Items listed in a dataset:
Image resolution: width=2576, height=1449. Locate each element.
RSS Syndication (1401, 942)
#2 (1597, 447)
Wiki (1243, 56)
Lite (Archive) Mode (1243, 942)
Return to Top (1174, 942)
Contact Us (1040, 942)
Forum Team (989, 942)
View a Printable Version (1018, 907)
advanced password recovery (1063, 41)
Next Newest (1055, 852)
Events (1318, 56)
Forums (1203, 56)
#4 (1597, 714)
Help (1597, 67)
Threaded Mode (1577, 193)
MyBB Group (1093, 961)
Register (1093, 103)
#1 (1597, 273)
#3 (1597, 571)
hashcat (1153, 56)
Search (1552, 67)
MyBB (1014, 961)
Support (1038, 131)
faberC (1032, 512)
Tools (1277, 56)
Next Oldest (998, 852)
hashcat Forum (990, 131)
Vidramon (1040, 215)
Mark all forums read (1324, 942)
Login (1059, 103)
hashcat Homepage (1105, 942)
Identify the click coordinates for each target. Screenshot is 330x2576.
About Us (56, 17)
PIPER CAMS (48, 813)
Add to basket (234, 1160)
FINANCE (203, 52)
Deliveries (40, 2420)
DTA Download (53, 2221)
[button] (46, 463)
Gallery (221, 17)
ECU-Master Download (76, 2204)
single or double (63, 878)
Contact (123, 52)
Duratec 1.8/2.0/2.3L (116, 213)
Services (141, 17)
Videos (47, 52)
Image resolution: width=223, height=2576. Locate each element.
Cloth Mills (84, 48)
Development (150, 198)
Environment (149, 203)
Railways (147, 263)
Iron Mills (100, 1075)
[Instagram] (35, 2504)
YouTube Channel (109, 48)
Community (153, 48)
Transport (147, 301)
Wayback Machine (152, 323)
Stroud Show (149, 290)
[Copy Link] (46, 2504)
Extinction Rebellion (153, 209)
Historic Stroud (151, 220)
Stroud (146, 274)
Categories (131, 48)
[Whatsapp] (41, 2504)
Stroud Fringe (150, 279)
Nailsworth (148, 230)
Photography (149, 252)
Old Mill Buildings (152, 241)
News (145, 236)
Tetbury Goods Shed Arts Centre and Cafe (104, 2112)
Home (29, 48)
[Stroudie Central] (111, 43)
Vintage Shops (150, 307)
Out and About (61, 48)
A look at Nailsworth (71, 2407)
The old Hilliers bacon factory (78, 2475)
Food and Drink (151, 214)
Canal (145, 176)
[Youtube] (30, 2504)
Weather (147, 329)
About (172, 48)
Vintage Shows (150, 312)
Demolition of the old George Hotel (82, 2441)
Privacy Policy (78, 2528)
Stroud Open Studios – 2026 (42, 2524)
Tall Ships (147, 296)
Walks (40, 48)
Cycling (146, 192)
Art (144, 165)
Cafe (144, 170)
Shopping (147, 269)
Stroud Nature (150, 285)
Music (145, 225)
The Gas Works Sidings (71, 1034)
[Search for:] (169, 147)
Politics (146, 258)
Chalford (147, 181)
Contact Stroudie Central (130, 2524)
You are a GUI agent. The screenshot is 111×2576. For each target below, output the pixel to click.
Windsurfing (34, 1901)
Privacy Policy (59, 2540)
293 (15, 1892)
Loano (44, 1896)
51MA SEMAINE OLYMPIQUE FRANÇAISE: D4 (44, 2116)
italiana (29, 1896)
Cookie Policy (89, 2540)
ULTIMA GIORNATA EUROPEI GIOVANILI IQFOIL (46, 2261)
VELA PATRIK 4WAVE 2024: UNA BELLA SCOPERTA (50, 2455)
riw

▸ WHAT TO DO:
Repeat the entries above exactly, beginning at their first line and ending with the line that contains "Cloth Mills (84, 48)", with nothing added.

▸ OUTPUT OF THE TASK:
Image resolution: width=2576, height=1449. Locate each element.
RSS Syndication (1401, 942)
#2 (1597, 447)
Wiki (1243, 56)
Lite (Archive) Mode (1243, 942)
Return to Top (1174, 942)
Contact Us (1040, 942)
Forum Team (989, 942)
View a Printable Version (1018, 907)
advanced password recovery (1063, 41)
Next Newest (1055, 852)
Events (1318, 56)
Forums (1203, 56)
#4 (1597, 714)
Help (1597, 67)
Threaded Mode (1577, 193)
MyBB Group (1093, 961)
Register (1093, 103)
#1 (1597, 273)
#3 (1597, 571)
hashcat (1153, 56)
Search (1552, 67)
MyBB (1014, 961)
Support (1038, 131)
faberC (1032, 512)
Tools (1277, 56)
Next Oldest (998, 852)
hashcat Forum (990, 131)
Vidramon (1040, 215)
Mark all forums read (1324, 942)
Login (1059, 103)
hashcat Homepage (1105, 942)
Identify the click coordinates for each target. Screenshot is 330x2576.
About Us (56, 17)
PIPER CAMS (48, 813)
Add to basket (234, 1160)
FINANCE (203, 52)
Deliveries (40, 2420)
DTA Download (53, 2221)
[button] (46, 463)
Gallery (221, 17)
ECU-Master Download (76, 2204)
single or double (63, 878)
Contact (123, 52)
Duratec 1.8/2.0/2.3L (116, 213)
Services (141, 17)
Videos (47, 52)
Image resolution: width=223, height=2576. Locate each element.
Cloth Mills (84, 48)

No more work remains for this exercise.